Question

The mean annual tuition and fees for a sample of 12 private colleges was $36,800 with a standard deviation of $5000. A dotplot shows that it is reasonable to assume that the population is approximately normal. You wish to test whether the mean tuition and fees for private colleges is different from $33,700 Compute the value of the test statistic and state the number of degrees of freedom.

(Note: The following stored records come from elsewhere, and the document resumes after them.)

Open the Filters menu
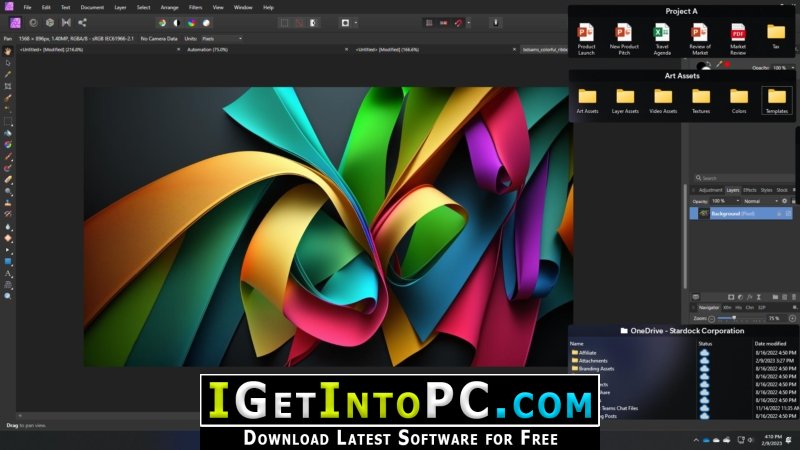 pos(195,8)
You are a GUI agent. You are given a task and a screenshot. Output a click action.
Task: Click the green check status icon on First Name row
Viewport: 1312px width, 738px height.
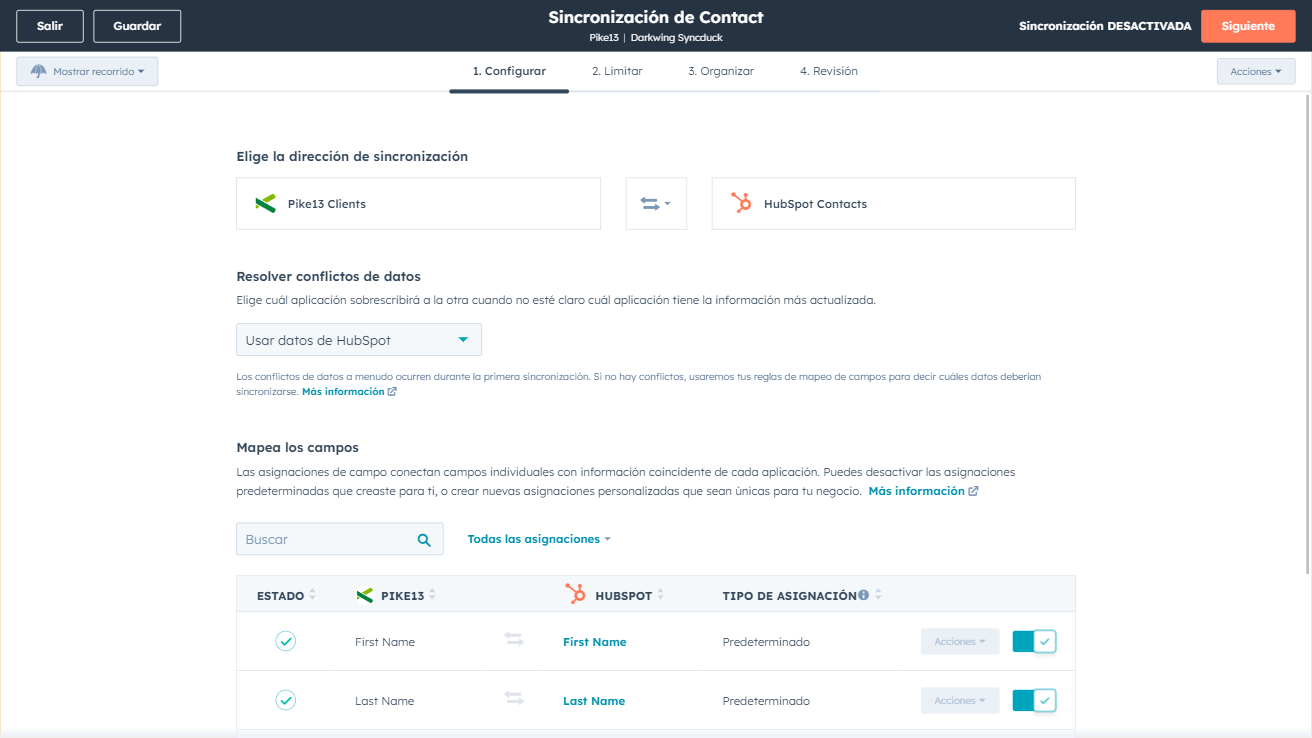point(286,641)
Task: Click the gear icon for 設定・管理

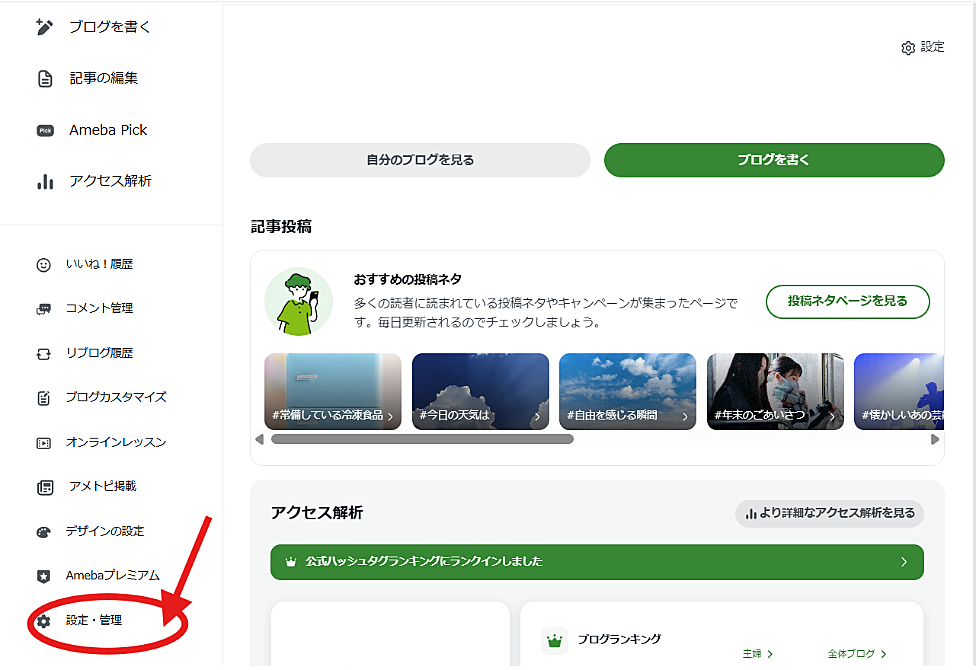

A) 0.620; 12 degrees of freedom B) 0.620; 11 degrees of freedom C) 2.148; 12 degrees of freedom D) 2.148: 11 degrees of freedom

Answer 1

Answer:

The value of the test statistic and the number of degrees of freedom is 2.148 and 11 respectively.

Step-by-step explanation:

The mean annual tuition and fees for a sample of 12 private colleges was $36,800 with a standard deviation of $5000

$x= 36800\\s = 5000$

n = 12

Claim: You wish to test whether the mean tuition and fees for private colleges is different from $33,700

$H_0:\mu = 33700\\H_a:\mu \neq 33700$

Since n < 30 and sample standard deviation is given so, we will use t test

Formula : $t = \frac{x-\mu}{\frac{s}{\sqrt{n}}}$

Substitute the values in the formula :

$t = \frac{36800-33700}{\frac{5000}{\sqrt{12}}}$

$t = 2.148$

Degree of freedom = n-1 = 12-1 =11

So,. Option D is true

Hence the value of the test statistic and the number of degrees of freedom is 2.148 and 11 respectively.